Below is the docket entry for Silveira, whereby you, C.D. Michel (the NRA’s attorney), claim that no briefing was ordered per your attached press release below. I just need to know – are your really that stupid, lazy, or just a plain liar trying to play attorney. Let me make a suggestion: stay the fuck out of my clients’ business, and my business. You have no connection with any Second Amendment litigation other than trying to interject yourself into the cases of others. It is now apparent why you have never raised a Second Amendment issue; because you are a walking cluster fuck as an attorney. Where has your so-called litigation strategy gotten you and your clients (i.e. the NRA) – money in your pocket, and that is it. So, go bury your head or ass, whichever you prefer, in the sand and let the real attorneys do what should have be done 20 years ago while you were too busy billing your clients for whatever it is that you do – I can’t figure it out; otherwise, I would not be working for free had you been acting like a true constitutional advocate. Maybe you should also explain in your press release how you opposed the Silveira Petition for Rehearing by raising a standing argument that went out 40, may be 50 years ago – really Chuck, you sound like a first year law student raising some hypothetical esoteric issue in Civ Pro whereby everybody stares at you with a dumbfounded look. I noticed how none of the Circuit judges addressed your stupid standing argument, and I am certain if it was valid, it would have been addressed. You simply look like a fool to the Court, and you are an embarrassment to your clients. By the way, since this is the type of statement I would make to the media, I thought I would just tell it to your face. If you ever want to discuss this in an open forum, I would be more than happy. By the way, I did blind copy this email to the media and those involved in Second Amendment issues. I just want you to know that I would never talk behind someone’s back about how I feel about them. I have no more respect for you than a pile of my dog’s shit – in fact, I have more respect for my dog’s shit because at least it does not smell as bad. But out little boy; the lesson is hopefully over. 12/19/02

Filed order ( Stephen R. REINHARDT, Frank J. Magill, Raymond C. FISHER, ): Defendants - Appellees shall file a response to Plaintiffs - Appellants' petition for rehearing en banc. Fifty (50) copies of said response shall be filed within twenty one (21) days of the filed date of this order. [01-15098] (ru) 1/9/03 Filed Appellees Gray Davis, Bill Lockyer's response to appellants' petition for enbanc rehearing, served on 1/9/03 (PANEL & ALL ACTIVE JUDGES) [01-15098] (ru)
= = = = =
## EXERCISES:
(a) Update the passage of the Silveira email between "Filed order ( Stephen" and "JUDGES) [01-15098] (ru)", inclusive, replacing "twenty one (21) days" with "fourteen (14) days".
(b) Translate this sentence from the Silveira email into German: "If you ever want to discuss this in an open forum, I would be more than happy."

## INFORMATION SHOWN:
= = = = =
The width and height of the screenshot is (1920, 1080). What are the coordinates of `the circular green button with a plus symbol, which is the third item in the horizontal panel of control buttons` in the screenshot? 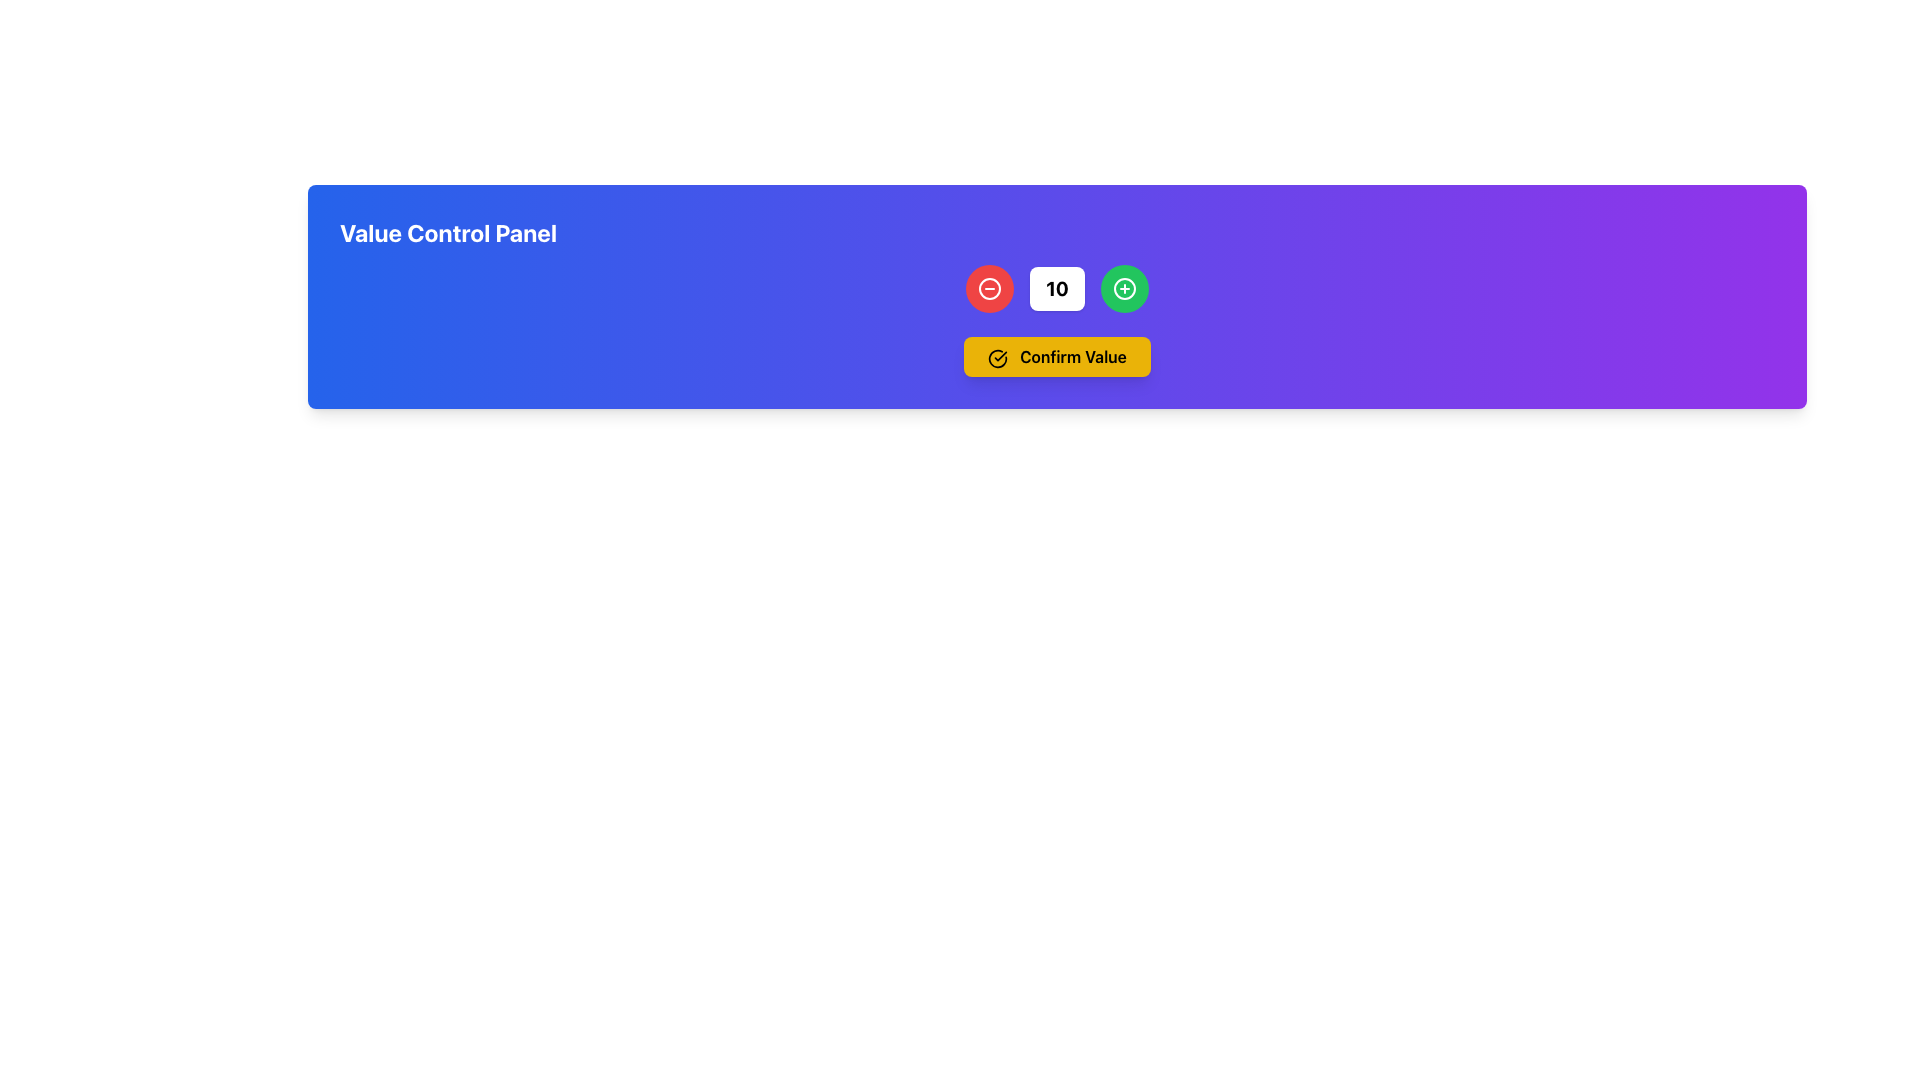 It's located at (1124, 289).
= = = = =
## SET OF ANSWERS:
(a)
Filed order ( Stephen R. REINHARDT, Frank J. Magill, Raymond C. FISHER, ): Defendants - Appellees shall file a response to Plaintiffs - Appellants' petition for rehearing en banc. Fifty (50) copies of said response shall be filed within fourteen (14) days of the filed date of this order. [01-15098] (ru) 1/9/03 Filed Appellees Gray Davis, Bill Lockyer's response to appellants' petition for enbanc rehearing, served on 1/9/03 (PANEL & ALL ACTIVE JUDGES) [01-15098] (ru)

(b) Falls Sie dies jemals in einem offenen Forum besprechen möchten, wäre ich mehr als gern dazu bereit.